Annual Reports 2015/16 

The Department of Trade and Industry reported that it had once again received an unqualified audit report with two findings reported by the Auditor General of SA (AGSA). The first finding was on the dti's Annual Performance Report and second finding was a non-compliance finding in respect of the Annual Financial Statements. There were highly technical matters on the Annual Financial Statement which the AGSA deemed the accounting adjustments to be material. These matters arose largely as a result of the differences in opinion on the accounting treatment. 

The Department conceded that new policies on gambling and alcohol were needed. Detail on the administration of DTI was provided to the Committee. Its vacancy rate sat at 8.9% and there was female representation at senior management level was 49%. The figure on disabled persons employed by DTI was 3%. Payment of all eligible creditors was well within 30 days with most being paid within 15 days. On financials for 2015/16 the DTI had almost spent 100% of its allocated budget of R9.5bn.

The DTI had also taken on the challenge of revitalising SA’s clothing and textile industry through its Clothing and Textiles Competitiveness Programme. There were also initiatives on stimulating growth in the agro-processing sector ie local farmers were encouraged to produce chicory. The DTI also provided huge incentives to foreign filmmakers to shoot their movies in SA. It also supported the local film industry ie film and tv incentive. Efforts were furthermore being made to revive SA’s boat and ship building industry. New partnerships included the launching of the Burgan Terminals fuel storage project in Cape Town between the DTI and the Dutch government. The point of all these investments was not only the capital investments but also the jobs that it created or would be created. Provincial figures were provided on approvals on incentives for movie making and on the Central Infrastructure Programme (CIP) etc.

The Committee asked the DTI to provide it with the annual reports and any other reports of its entities. Members pointed out that there seemed to be a huge disparity between the numbers of bills that the DTI intended to process and on what had been done. The DTI was asked to explain what the issues were that Volkswagen SA had problems with. Volkswagen SA was after all a huge job creator in SA. Members asked what the extent or percentage of black people were that were benefitting from investments made by international companies. On the state of SA’s economy members asked whether SA was heading towards a junk status. If it was correct that the DTI was investing R1 for every R4 that private sector invested in initiatives in certain provinces, in which provinces did the DTI struggle to get buy in on? Members felt that SA could do so much better than what it was as a destination for international film shoots. Of the 16 entities under the DTI members asked which of these pulled the performance of the DTI down. Members highlighted Turkey as a prospective trade partner for SA as its economy had grown tremendously over the last ten years. Members appreciated the efforts of the DTI in trying to combat gambling and liquor problems. Legislation on both gambling and liquor was in the pipeline. The DTI based on its own assessments was asked whether things had gone better under the old Industrial Development Zones or under the newer Special Economic Zones. Members did note that in some instances government had created deindustrialisation in certain areas. Concerns were raised that investments were repeatedly made in provinces where investments had already been made. Case in point was the fact that most of the DTI’s approvals were in provinces where investment had already occurred. Not much was being done in rural areas. What was being done in rural areas? Even if there was a lack of uptake in rural areas more should be done to encourage uptake. 

Meeting report

The DTI briefed the Committee on its Annual Report 2015/16. The delegation comprised of amongst others Mr Lionel October Director General, Mr Stephan Hanival Chief Economist, Mr Shabeer Khan Chief Financial Officer, Mr Tumelo Baleni Chief Operations Officer: Consumer and Corporate Relations, Ms Malebo Mabitje-Thompson Deputy Director General: Incentive Development and Administration and Ms Hayley Rodkin Chief Director: SMEO.

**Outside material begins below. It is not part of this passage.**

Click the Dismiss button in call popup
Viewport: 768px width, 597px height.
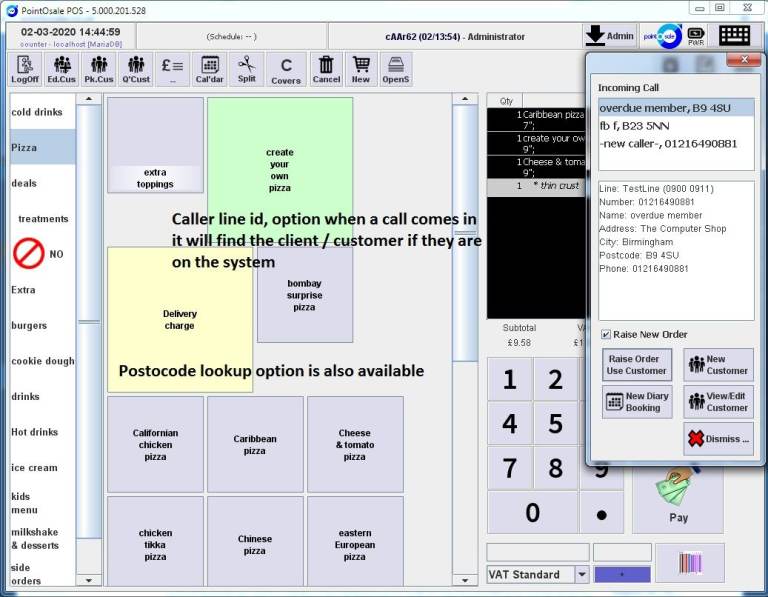click(x=718, y=438)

Briefing by the Department of Trade and Industry (DTI) on its 2015/16 Annual Report

Mr Lionel October, Director-General, dti, initially spoke to the economic context in which SA found itself in. Thereafter the strategic goals and objectives of the DTI were highlighted.

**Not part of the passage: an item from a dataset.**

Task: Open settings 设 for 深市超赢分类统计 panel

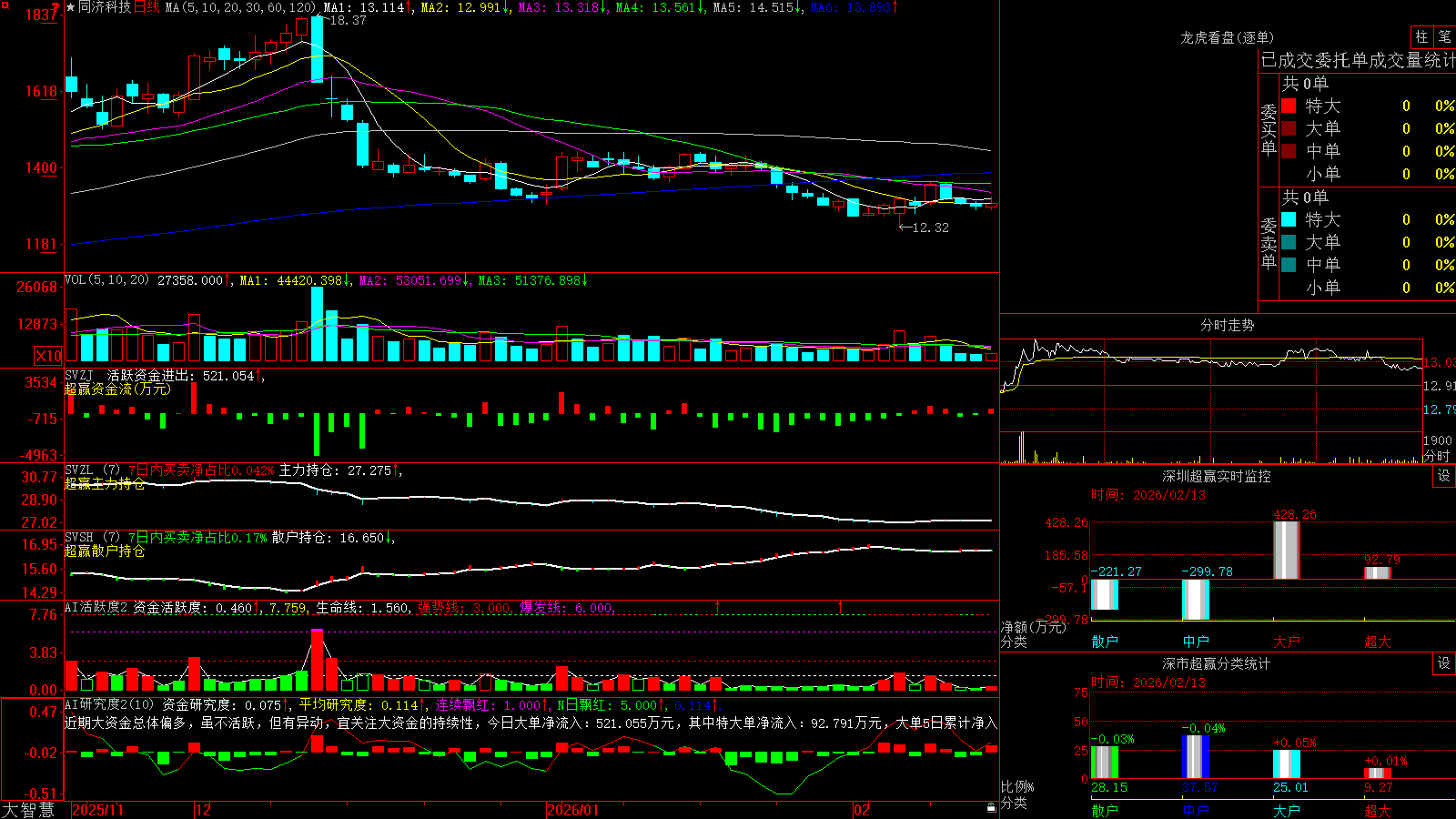Action: (1444, 663)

SA’s economy remained a mining economy but there had been a decline in mineral commodity prices on platinum, gold, iron-ore and coal from 2012 peak levels. There was also over production capacity in manufacturing. The steel surplus on world markets was case in point. On the domestic front SA’s Gross Domestic Product (GDP) had rebounded strongly in Quarter 2 of 2016 after having contracted by 1.2% in Quarter 1. In Quarter 2 GDP grew by a robust 3.3% underpinned by amongst others manufacturing growing at 8% and mining growing at 11%. SA’s economy had been affected by the drought, the effects of which were still being felt although the worst was expected to be over. SA luckily had avoided a technical recession. Business confidence was improving. On jobs between Quarter 3 of 2010 and Quarter 4 in 2015, 2.3m net new jobs had been created. New jobs were not being created fast enough to absorb the amount of people entering the job market. On SA‘s trade with the rest of the world SA’s exports to the world increased to R294bn in Quarter 2 of 2016. SA imported goods from the world contracted in the first two quarters of 2016 which could be attributed to weak domestic demand of manufactured commodities by 2.3% which accounted for 84% of the total imports in Quarter 2 of 2016. In Quarter 2 of 2016 SA registered a trade surplus with the rest of the world totalling R23bn.  The briefing continued with highlights on some of the DTI’s key achievements. On industrial development there were huge investments made by automotive giants like BMW, Toyota, Daimler, Ford, Volkswagen and Volvo.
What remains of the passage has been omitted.